El-Tarif (إلطارف aṭ-Ṭārif) is a necropolis on the West Bank of the Nile, at the site of ancient Thebes (Luxor), Egypt. It is located in the northwestern outskirts of Luxor and southeast of the Valley of the Kings, opposite Karnak, just to the southwest of the modern village of At-Tarif. It is the oldest of West Thebes' necropolises. It is a small mortuary temple, and the farthest north of the Tombs of the Nobles, and contains tombs of the late First Intermediate Period, Second Intermediate Period and early Middle Kingdom. Old Kingdom mastabas are possibly attributed to local rulers of the Fourth or Fifth Dynasty. Eleventh Dynasty (2040–1991 BCE) tombs of local rulers have also been noted in the form of a series of rock-cut tombs dated to 2061–2010 BCE, the largest of which are Intef I to Intef III, who were kings of this dynasty.

==Background==
The El-Tarif tombs are located to the north on the West Bank of Luxor.
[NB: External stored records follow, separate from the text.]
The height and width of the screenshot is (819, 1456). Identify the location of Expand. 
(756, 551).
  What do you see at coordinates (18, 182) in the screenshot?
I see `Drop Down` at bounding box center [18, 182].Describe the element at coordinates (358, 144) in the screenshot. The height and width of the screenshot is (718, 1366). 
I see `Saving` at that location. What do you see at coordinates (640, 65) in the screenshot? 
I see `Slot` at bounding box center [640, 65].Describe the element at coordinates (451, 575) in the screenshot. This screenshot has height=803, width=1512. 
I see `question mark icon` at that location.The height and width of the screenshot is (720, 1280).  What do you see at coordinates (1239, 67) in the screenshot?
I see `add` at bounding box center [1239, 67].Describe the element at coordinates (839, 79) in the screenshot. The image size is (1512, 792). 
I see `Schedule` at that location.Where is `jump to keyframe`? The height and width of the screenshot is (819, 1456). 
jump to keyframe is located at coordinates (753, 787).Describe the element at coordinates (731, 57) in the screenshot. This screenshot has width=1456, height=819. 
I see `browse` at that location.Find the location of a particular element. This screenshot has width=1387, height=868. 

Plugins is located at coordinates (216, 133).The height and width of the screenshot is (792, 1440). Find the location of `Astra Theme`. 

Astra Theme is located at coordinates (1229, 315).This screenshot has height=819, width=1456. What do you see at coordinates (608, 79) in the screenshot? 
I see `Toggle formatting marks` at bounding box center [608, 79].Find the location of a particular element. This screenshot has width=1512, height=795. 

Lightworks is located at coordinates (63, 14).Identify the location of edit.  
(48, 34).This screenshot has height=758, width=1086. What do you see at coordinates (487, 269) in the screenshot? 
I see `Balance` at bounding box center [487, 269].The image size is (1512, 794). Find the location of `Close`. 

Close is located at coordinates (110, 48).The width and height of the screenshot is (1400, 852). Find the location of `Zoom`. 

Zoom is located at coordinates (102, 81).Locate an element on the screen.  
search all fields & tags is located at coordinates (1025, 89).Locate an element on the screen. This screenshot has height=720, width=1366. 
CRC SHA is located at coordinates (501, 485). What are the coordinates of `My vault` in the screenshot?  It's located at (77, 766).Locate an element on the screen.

Here are more than 30 known archaeological sites of temples have been discovered. This site is between Dendera and Gebelein on the flood plains of the Nile River, beyond Malqata in the south up to El-Tarif in the north. One access to the West Bank is across the new Nile Bridge and the other access is to cross the Nile by ferry from Luxor corniche to El-Gezira.

The Theban dynasty ruled from Thebes, which was the capital of Upper Egypt. Intef I was a local Egyptian ruler at Thebes. He was a member of the 11th Dynasty during the First Intermediate Period. He was the first ruler who adopted the title of Pharaoh. He was an important nomarch and his name finds mention in Thutmose III's chapel. Intef II who was also called a Pharaoh was his brother who ruled for 50 years from 2112 to 2063 BCE. This dynasty developed a particular type of burial tombs which were called the saff-tomb or portico-tomb; saff in Arabic means "rows." These were built by the rulers of the New Kingdom and they buried their dead in saff-tombs at the necropolis at El-Tarif. All of their tombs are in dilapidated condition, given their age.

==Features==
Eleventh Dynasty tombs of local rulers have also been noted. Saff tombs, formed of rock, are local to the area, but particularly noted at El-Tarif, where the largest belongs to Intef I–III (Eleventh Dynasty). The forecourts, cut 4–5 m into the desert floor, were as large as 300 × 75 m, for example in the case of Intef I's tomb. Private tombs of white plaster and decorated with stelae, numbering at least 250, are situated are those belonging to kings.

Intef I, Intef II and Intef III were all buried in a saff (row) tomb in El Tarif in a row close to the Deir el-Bahri which is the location of the Mentuhotep II's Mortuary Temple.